* Pointing records for text and elements

..........

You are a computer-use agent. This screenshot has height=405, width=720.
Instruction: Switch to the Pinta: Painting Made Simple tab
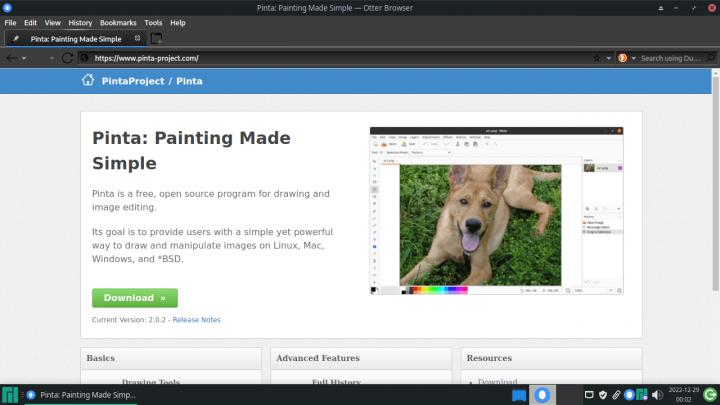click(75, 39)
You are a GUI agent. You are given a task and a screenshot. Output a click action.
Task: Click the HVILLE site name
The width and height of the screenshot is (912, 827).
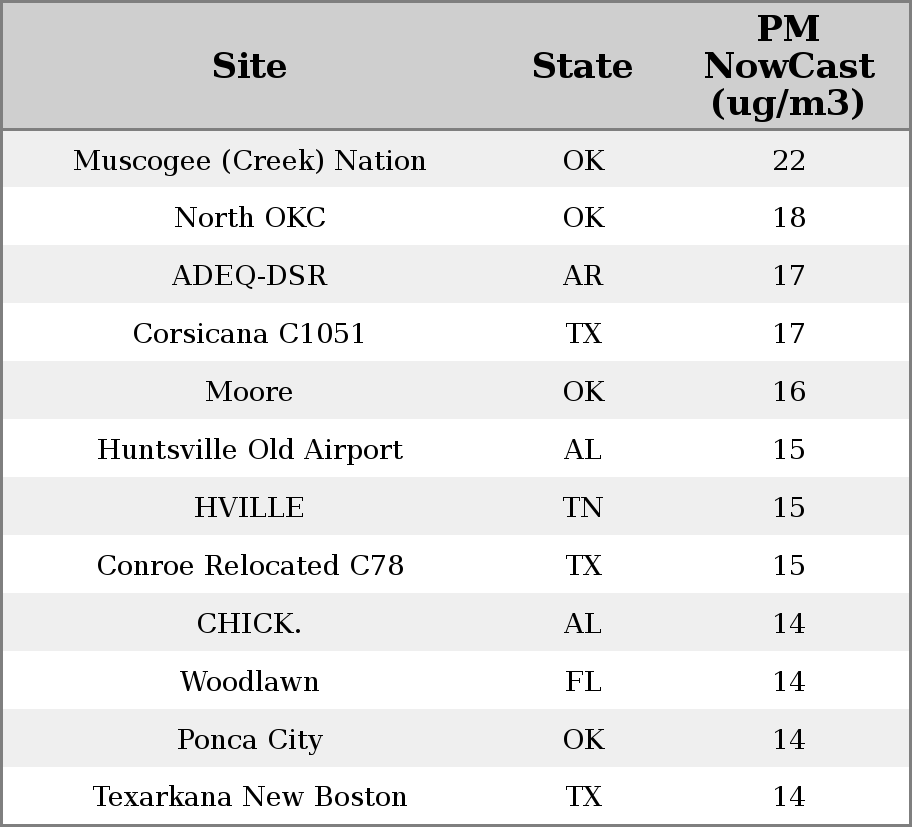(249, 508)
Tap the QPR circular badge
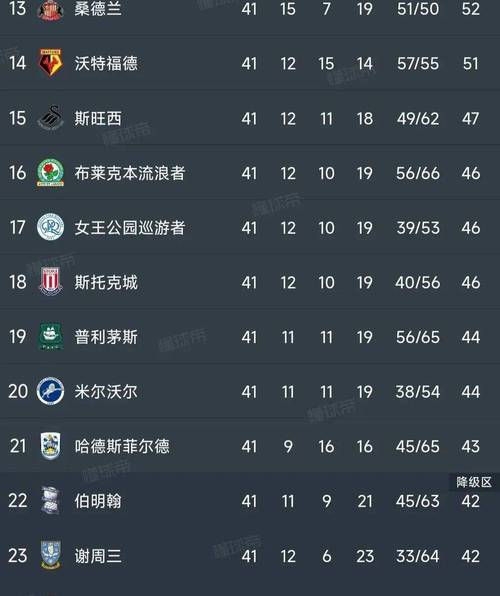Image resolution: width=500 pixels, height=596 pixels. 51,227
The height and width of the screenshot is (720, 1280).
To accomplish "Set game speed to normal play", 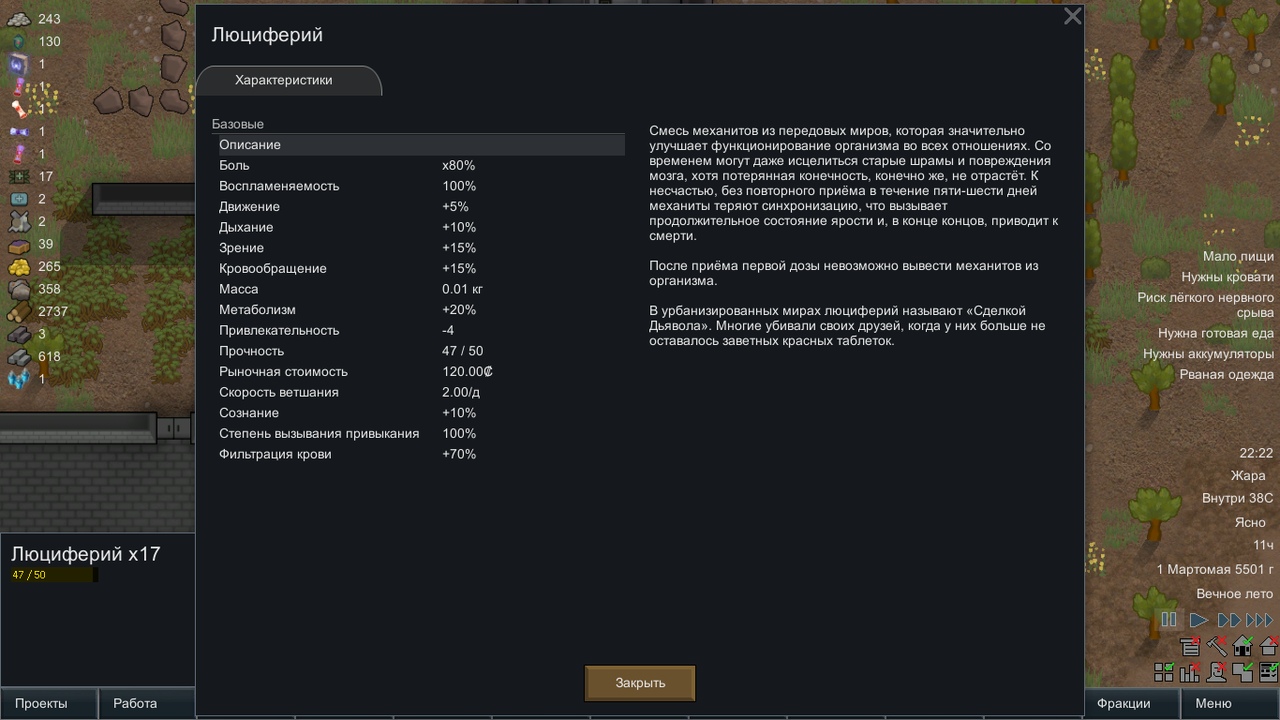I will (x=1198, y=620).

..........

Can you arrange the lines of the material, starting at the line that contains "You are a GUI" and ending at the line that contains "Image resolution: width=500", as a JSON list of strings with one string per line? Skip blank lines and leave the pictures out.

[
  "You are a GUI agent. You are given a task and a screenshot. Output a click action.",
  "Task: Click the HVILLE site name",
  "The width and height of the screenshot is (912, 827).",
  "(249, 508)",
  "Tap the QPR circular badge",
  "Image resolution: width=500 pixels, height=596 pixels. 51,227"
]